Making sense of stock charts
Traditional Stock Charts can Mislead

Almost every stock chart presents incomplete data for a security’s total return.  Simply put, stock charts don’t reflect dividends and distributions.  Stock charts simply show price data.  A handful of charts superimpose dividends over the price data.  Such charts are an improvement, but require mental gymnastics to correctly interpret total return.

At the end of the year, I suspect the vast majority of investors are much more interested in how much money they made than whether their profits come from asset appreciation, dividends, interest or other distributions.  In the case of tax-differed or tax-exempt accounts (such as IRA, Roth IRAs, 401k, etc. accounts) the source of returns is unimportant.  Naturally, for other portfolios, some types of return are more tax-advantaged than others.  In one case I tried to persuade a relative that MUB (iShares S&P National AMT-Free Muni Bd) was a good investment for them in spite of it’s chart, because the chart did not show the positive tax impact of tax-exempt income.

Our minds see what they want to see.  When we compare two stocks (or ETFs) we often have a slight bias towards one.  If we see what we want in a stock’s chart, we may look past the dividend annotations and make a incorrect decision.

This 1-year chart comparing two ETFs illustrates this point.  These two ETFs track each other reasonably well until Dec 16th, where there is a sharp drop in PBP.  This large dip reflects the effect of a large distribution of roughly 10%.  Judging strictly by the price data, it at first appears that SPY beats PBP by 7%.  When factoring the yield of PBP, about 10.1%, and SPY, roughly 1.9%, shows a 1.2% 1-year out-performance by PBP.  First appearances show SPY outperforming;  a little math shows PBP outperforming.

Yahoo! Finance provides raw data adjusted for dividends and distributions.  Using the 1-year start and end data shows SPY returning a net 3.77%, and PBP returning a net 4.96%.  The delta shows a 1.19% out performance by PBP.  Yahoo!
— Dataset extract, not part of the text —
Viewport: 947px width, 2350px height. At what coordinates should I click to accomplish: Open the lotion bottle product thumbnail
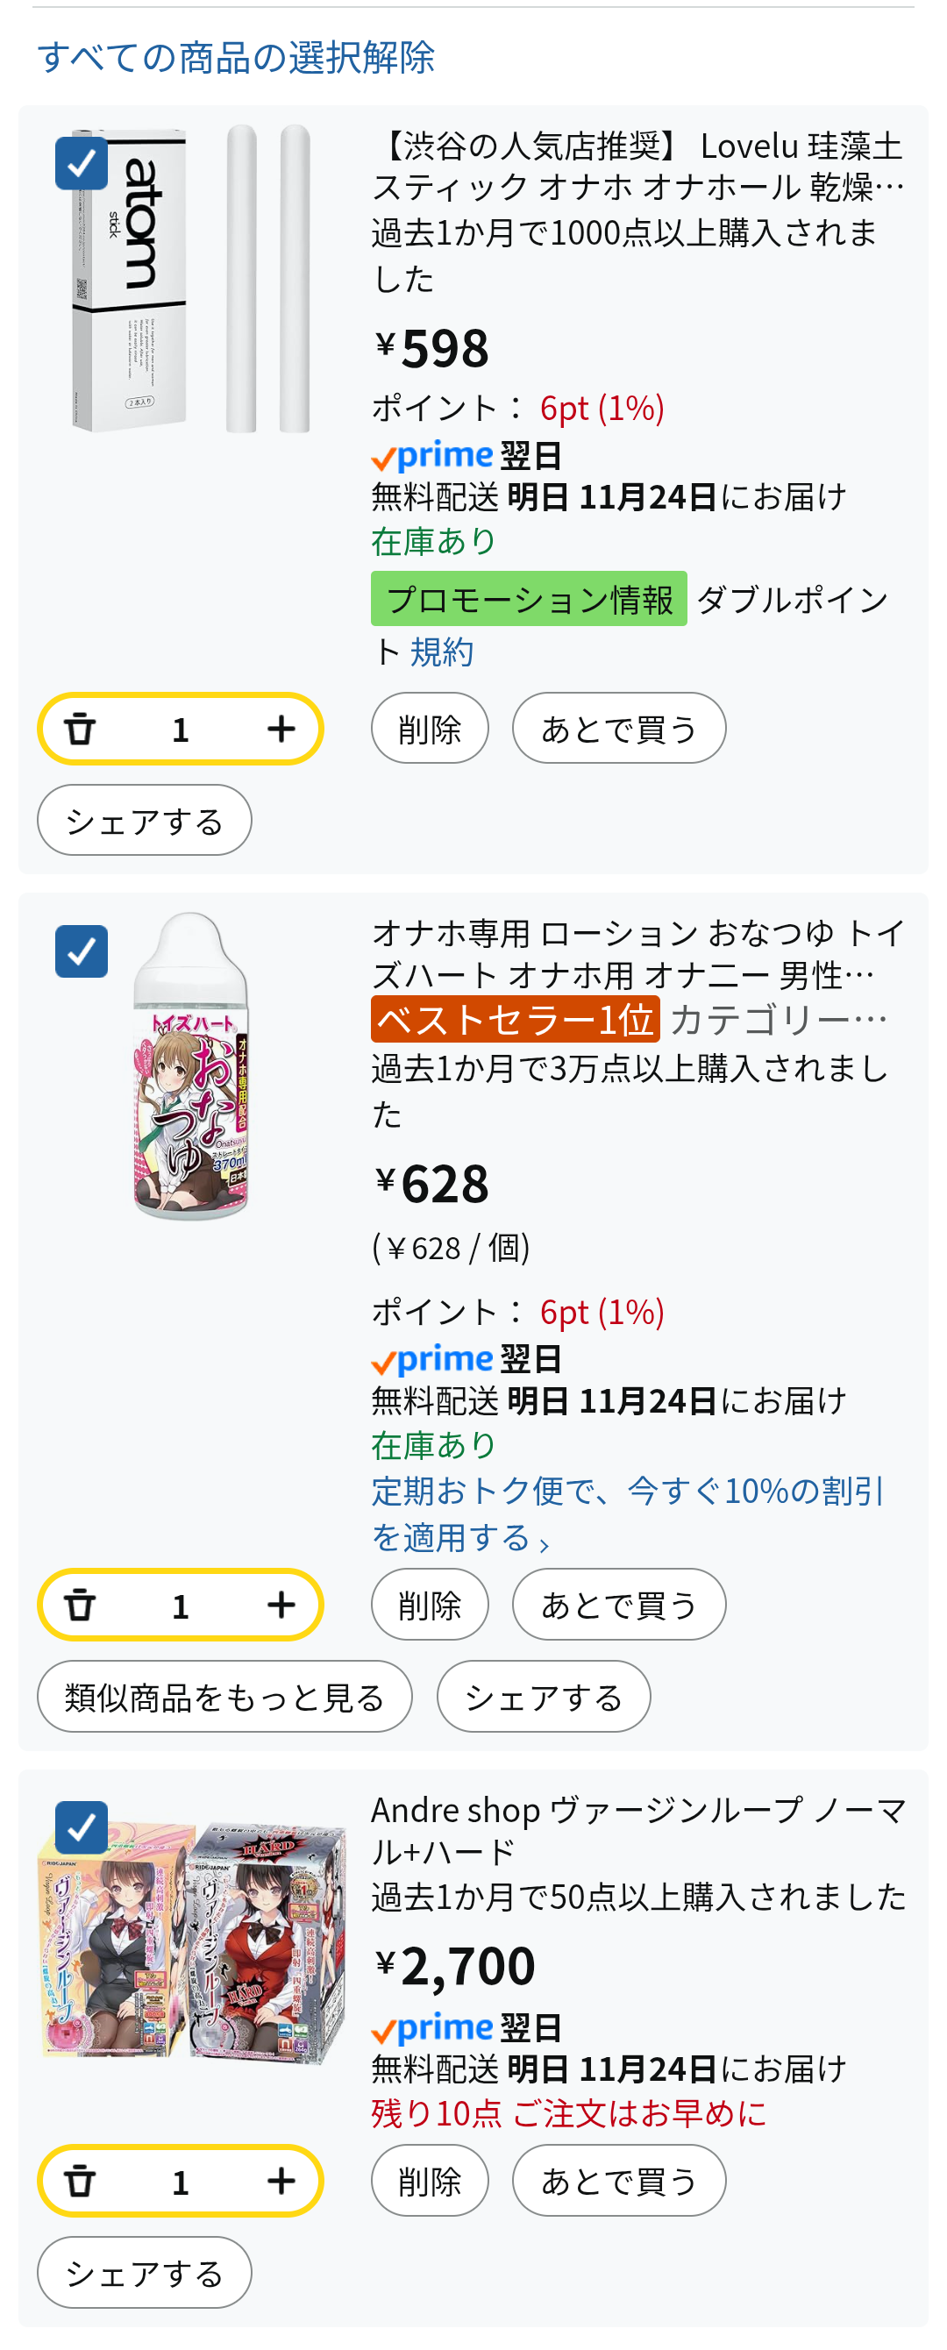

Finance’s table have all the right data;  I would love to see Yahoo! add an option to display this adjusted-price data graphically.

Total return is not a new concept.  Bill Gross was very insightful in naming PIMCO’s “Total Return” lineup of funds over 25 years ago.  Many mutual funds provide total return charts.  For instance, Vanguard provides total return charts for investments such as Vanguard Total Stock Market Index Fund Admiral Shares.  I am pleased to see Fidelity offering similar charts for ETFs in research “performance” reports for its customers.  Unfortunately, I have not found a convenient way to superimpose two total-return charts.

While traditional stock and ETF charts do not play a large roll in my investment decisions, I do look at them when evaluating potential additions to my investment portfolio.  When I do look at charts, I’d prefer to have the option of looking at total return charts rather than “old fashioned” price charts.

That said, I prefer to use quantitative portfolio analysis as my primary asset allocation technology.  For such analysis I compute total return data for each asset from price data and distribution data, assuming reinvestment.  Reformatting asset data in this way allows HAL0 portfolio-optimization software to directly compare different asset classes (gold, commodities, stock ETFs, bond ETFs, leveraged ETFs, etc).  Moreover, such pre-formatting allows faster computation of risk for various asset allocations within a portfolio.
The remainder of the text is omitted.